### What you have to do
Retype the data entries below with no changes at all.

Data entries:
···
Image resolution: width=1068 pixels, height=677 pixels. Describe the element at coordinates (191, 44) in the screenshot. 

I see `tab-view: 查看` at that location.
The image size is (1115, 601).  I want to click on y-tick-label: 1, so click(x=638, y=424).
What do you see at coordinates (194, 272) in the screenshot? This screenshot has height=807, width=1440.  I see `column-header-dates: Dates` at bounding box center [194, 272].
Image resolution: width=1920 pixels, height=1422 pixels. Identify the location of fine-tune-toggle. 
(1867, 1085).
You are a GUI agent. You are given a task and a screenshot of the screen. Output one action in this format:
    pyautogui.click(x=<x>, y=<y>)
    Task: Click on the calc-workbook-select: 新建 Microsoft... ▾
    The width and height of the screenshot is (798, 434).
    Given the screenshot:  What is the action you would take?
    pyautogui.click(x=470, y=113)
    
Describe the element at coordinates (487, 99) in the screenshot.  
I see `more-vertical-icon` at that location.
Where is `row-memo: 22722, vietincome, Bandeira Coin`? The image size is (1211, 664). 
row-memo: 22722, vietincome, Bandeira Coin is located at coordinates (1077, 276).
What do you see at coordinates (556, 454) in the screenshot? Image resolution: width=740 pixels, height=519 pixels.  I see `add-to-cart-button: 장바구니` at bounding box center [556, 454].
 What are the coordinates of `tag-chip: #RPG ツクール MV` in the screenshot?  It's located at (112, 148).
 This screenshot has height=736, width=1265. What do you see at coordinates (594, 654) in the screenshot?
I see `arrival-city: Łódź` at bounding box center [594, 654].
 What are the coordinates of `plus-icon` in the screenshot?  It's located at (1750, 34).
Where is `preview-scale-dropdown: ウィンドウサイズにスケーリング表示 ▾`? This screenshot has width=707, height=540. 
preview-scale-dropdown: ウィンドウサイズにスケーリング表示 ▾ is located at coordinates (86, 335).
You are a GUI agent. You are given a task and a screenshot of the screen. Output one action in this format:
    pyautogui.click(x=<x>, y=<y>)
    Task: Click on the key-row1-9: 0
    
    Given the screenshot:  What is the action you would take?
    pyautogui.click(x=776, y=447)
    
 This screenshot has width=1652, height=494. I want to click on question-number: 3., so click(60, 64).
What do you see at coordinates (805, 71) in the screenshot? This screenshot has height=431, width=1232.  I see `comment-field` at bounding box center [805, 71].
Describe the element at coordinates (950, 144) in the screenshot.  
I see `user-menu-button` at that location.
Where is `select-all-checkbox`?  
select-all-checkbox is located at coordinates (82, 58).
···
### Your solution
Image resolution: width=1068 pixels, height=677 pixels. Describe the element at coordinates (191, 44) in the screenshot. 

I see `tab-view: 查看` at that location.
The image size is (1115, 601).  I want to click on y-tick-label: 1, so click(x=638, y=424).
What do you see at coordinates (194, 272) in the screenshot? This screenshot has height=807, width=1440.  I see `column-header-dates: Dates` at bounding box center [194, 272].
Image resolution: width=1920 pixels, height=1422 pixels. Identify the location of fine-tune-toggle. 
(1867, 1085).
You are a GUI agent. You are given a task and a screenshot of the screen. Output one action in this format:
    pyautogui.click(x=<x>, y=<y>)
    Task: Click on the calc-workbook-select: 新建 Microsoft... ▾
    The width and height of the screenshot is (798, 434).
    Given the screenshot:  What is the action you would take?
    pyautogui.click(x=470, y=113)
    
Describe the element at coordinates (487, 99) in the screenshot.  
I see `more-vertical-icon` at that location.
Where is `row-memo: 22722, vietincome, Bandeira Coin`? The image size is (1211, 664). 
row-memo: 22722, vietincome, Bandeira Coin is located at coordinates (1077, 276).
What do you see at coordinates (556, 454) in the screenshot? Image resolution: width=740 pixels, height=519 pixels.  I see `add-to-cart-button: 장바구니` at bounding box center [556, 454].
 What are the coordinates of `tag-chip: #RPG ツクール MV` in the screenshot?  It's located at (112, 148).
 This screenshot has height=736, width=1265. What do you see at coordinates (594, 654) in the screenshot?
I see `arrival-city: Łódź` at bounding box center [594, 654].
 What are the coordinates of `plus-icon` in the screenshot?  It's located at (1750, 34).
Where is `preview-scale-dropdown: ウィンドウサイズにスケーリング表示 ▾`? This screenshot has width=707, height=540. 
preview-scale-dropdown: ウィンドウサイズにスケーリング表示 ▾ is located at coordinates (86, 335).
You are a GUI agent. You are given a task and a screenshot of the screen. Output one action in this format:
    pyautogui.click(x=<x>, y=<y>)
    Task: Click on the key-row1-9: 0
    
    Given the screenshot:  What is the action you would take?
    pyautogui.click(x=776, y=447)
    
 This screenshot has width=1652, height=494. I want to click on question-number: 3., so click(60, 64).
What do you see at coordinates (805, 71) in the screenshot? This screenshot has height=431, width=1232.  I see `comment-field` at bounding box center [805, 71].
Describe the element at coordinates (950, 144) in the screenshot.  
I see `user-menu-button` at that location.
Where is `select-all-checkbox`?  
select-all-checkbox is located at coordinates (82, 58).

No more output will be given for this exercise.